We need to be efficient in optimizing learning. Drill and kill practices have it’s place if the tasks are simple but if concepts are complex and abstract, you will have to figure out a way to make it a tangible experience. The goal of tangibility is for your learners to associate the abstract concept with the experiences that you planned out so that concepts stick in your learners’ long term memory. That is when mastery happens. Students will always refer to the experience to explain the concept.
A couple ways of making this happen is:
Use your favorite personal experiences to contextualize an abstract concept
In doing so, you have made an existing connection between your personal experience and the concept. Your job is to make sure your learners are also making those linkages and associations between your experience and the concept. I recommend broadening and exploring other interests outside of your comfort zone as they can be a potential starting point for designing instruction.
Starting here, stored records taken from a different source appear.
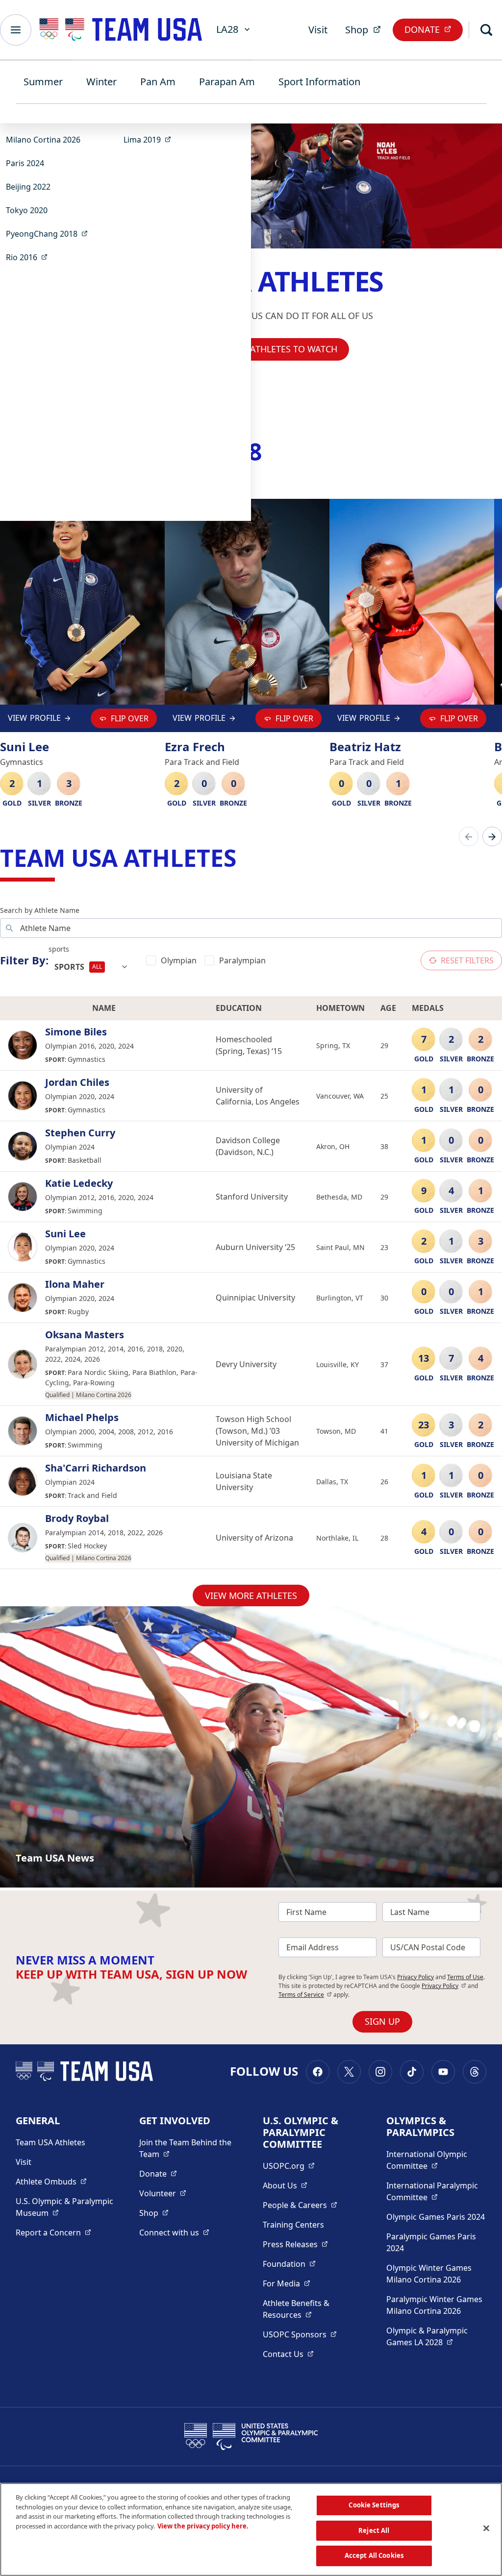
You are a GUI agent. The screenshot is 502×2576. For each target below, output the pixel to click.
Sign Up (382, 2021)
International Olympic (436, 2160)
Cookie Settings (374, 2505)
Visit (317, 29)
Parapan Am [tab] (227, 81)
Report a (53, 2232)
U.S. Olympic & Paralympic (66, 2207)
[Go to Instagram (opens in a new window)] (380, 2072)
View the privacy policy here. (203, 2526)
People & (300, 2204)
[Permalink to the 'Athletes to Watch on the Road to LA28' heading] (269, 451)
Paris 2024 (25, 163)
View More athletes (251, 1595)
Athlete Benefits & (313, 2309)
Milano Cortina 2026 (43, 139)
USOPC (300, 2334)
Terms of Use (465, 1977)
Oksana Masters (84, 1335)
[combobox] (91, 967)
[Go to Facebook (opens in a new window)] (317, 2072)
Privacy (444, 1986)
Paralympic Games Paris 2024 (431, 2242)
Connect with (174, 2232)
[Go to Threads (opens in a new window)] (474, 2072)
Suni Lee (65, 1234)
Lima (150, 139)
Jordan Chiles (77, 1082)
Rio (29, 257)
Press (295, 2244)
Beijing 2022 (28, 186)
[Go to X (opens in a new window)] (349, 2072)
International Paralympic (436, 2191)
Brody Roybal (77, 1518)
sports (59, 949)
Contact (288, 2353)
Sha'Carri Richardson (95, 1468)
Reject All (373, 2530)
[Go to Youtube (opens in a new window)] (443, 2072)
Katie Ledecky (79, 1183)
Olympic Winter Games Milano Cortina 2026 (429, 2273)
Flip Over (130, 718)
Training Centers (293, 2224)
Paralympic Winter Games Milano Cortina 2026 (434, 2305)
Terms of (305, 1994)
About (285, 2185)
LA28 (227, 29)
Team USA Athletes (50, 2142)
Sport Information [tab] (319, 81)
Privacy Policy (415, 1977)
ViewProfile (34, 720)
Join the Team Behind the (189, 2148)
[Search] (486, 30)
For (286, 2283)
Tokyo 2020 (27, 210)
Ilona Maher (74, 1284)
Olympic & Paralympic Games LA (436, 2336)
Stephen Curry (80, 1133)
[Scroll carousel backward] (468, 836)
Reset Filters (467, 960)
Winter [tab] (101, 81)
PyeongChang (50, 233)
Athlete (51, 2181)
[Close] (486, 2528)
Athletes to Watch (293, 349)
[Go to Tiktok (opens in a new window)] (412, 2072)
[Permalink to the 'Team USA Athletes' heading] (244, 858)
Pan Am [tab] (158, 81)
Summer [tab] (43, 81)
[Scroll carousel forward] (492, 836)
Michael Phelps (82, 1417)
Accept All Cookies (374, 2555)
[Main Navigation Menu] (15, 30)
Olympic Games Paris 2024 (435, 2216)
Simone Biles (76, 1032)
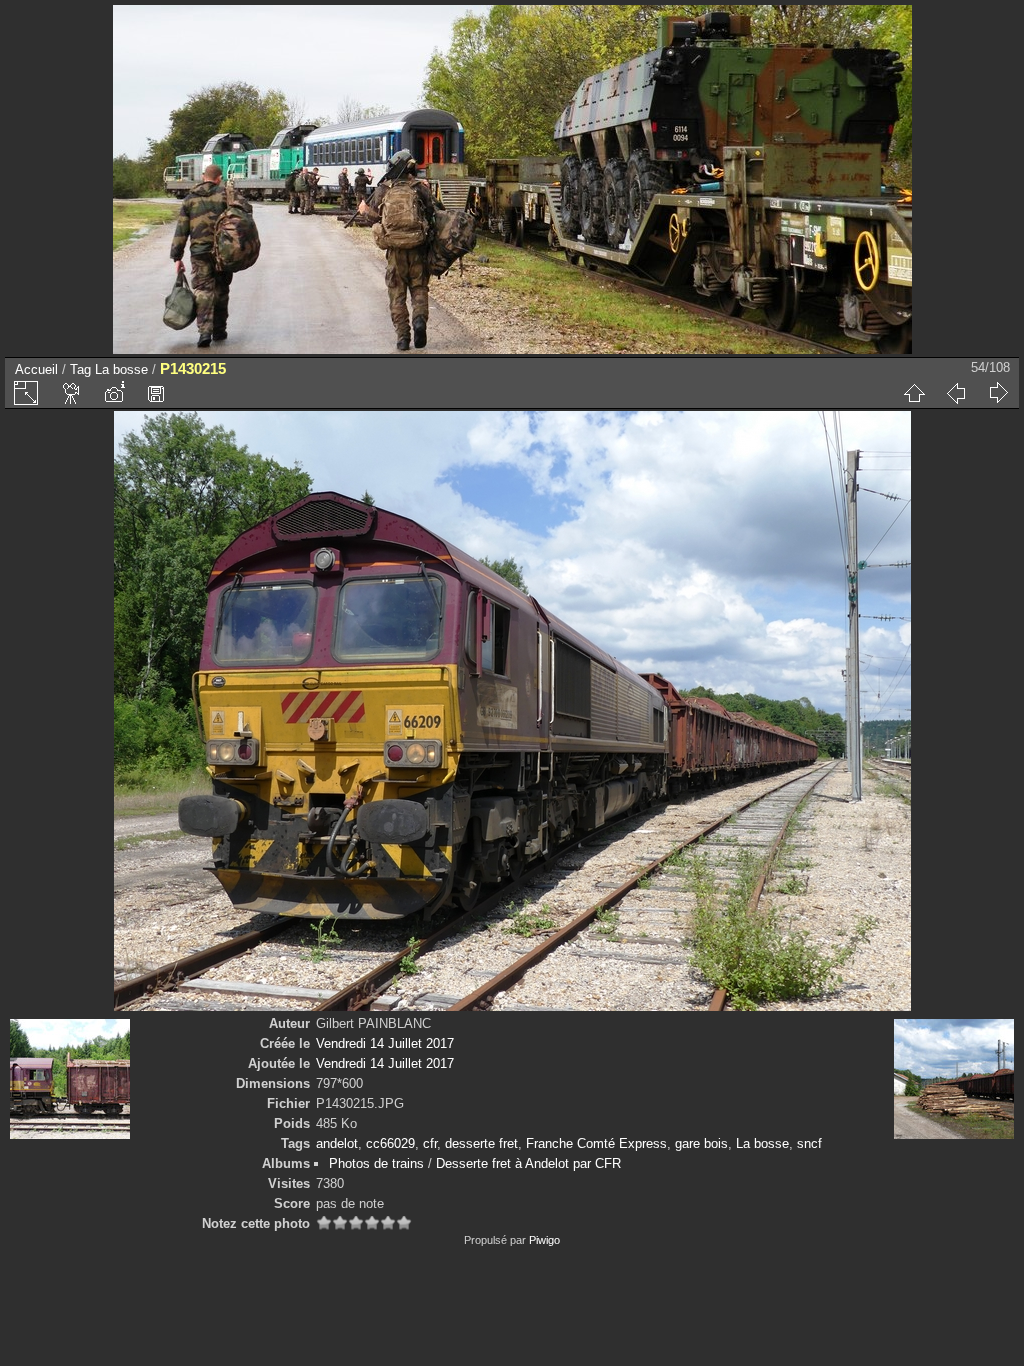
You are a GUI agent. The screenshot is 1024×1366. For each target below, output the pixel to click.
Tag (80, 369)
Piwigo (544, 1240)
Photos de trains (376, 1163)
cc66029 (390, 1143)
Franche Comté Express (596, 1143)
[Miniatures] (914, 393)
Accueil (36, 369)
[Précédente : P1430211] (956, 393)
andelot (337, 1143)
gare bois (701, 1143)
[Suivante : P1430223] (998, 393)
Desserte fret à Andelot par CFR (528, 1163)
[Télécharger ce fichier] (156, 393)
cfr (430, 1143)
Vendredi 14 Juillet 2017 (385, 1043)
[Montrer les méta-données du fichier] (114, 393)
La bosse (121, 369)
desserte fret (481, 1143)
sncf (809, 1143)
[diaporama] (72, 393)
The weakness behind this model is that sometimes your experience is not within the schema of your learners. Learning is optimized when you and your learners have similar experiences and therefore are able to make associations between the concept and the experience together which leads me to the next strategy.
Build off of existing student experiences
When you interact with your students outside of the classroom, listen and observe them. They are teaching you something about them and somehow you will need to use their existing knowledge as schema to build your instruction so students are able to link their personal experiences to the abstract concept.
All in all, learning is more than covering content, it is making sure our students are able to find connections so that they deeply understand the concepts being taught. Our work is to create those experiences so that learning sticks.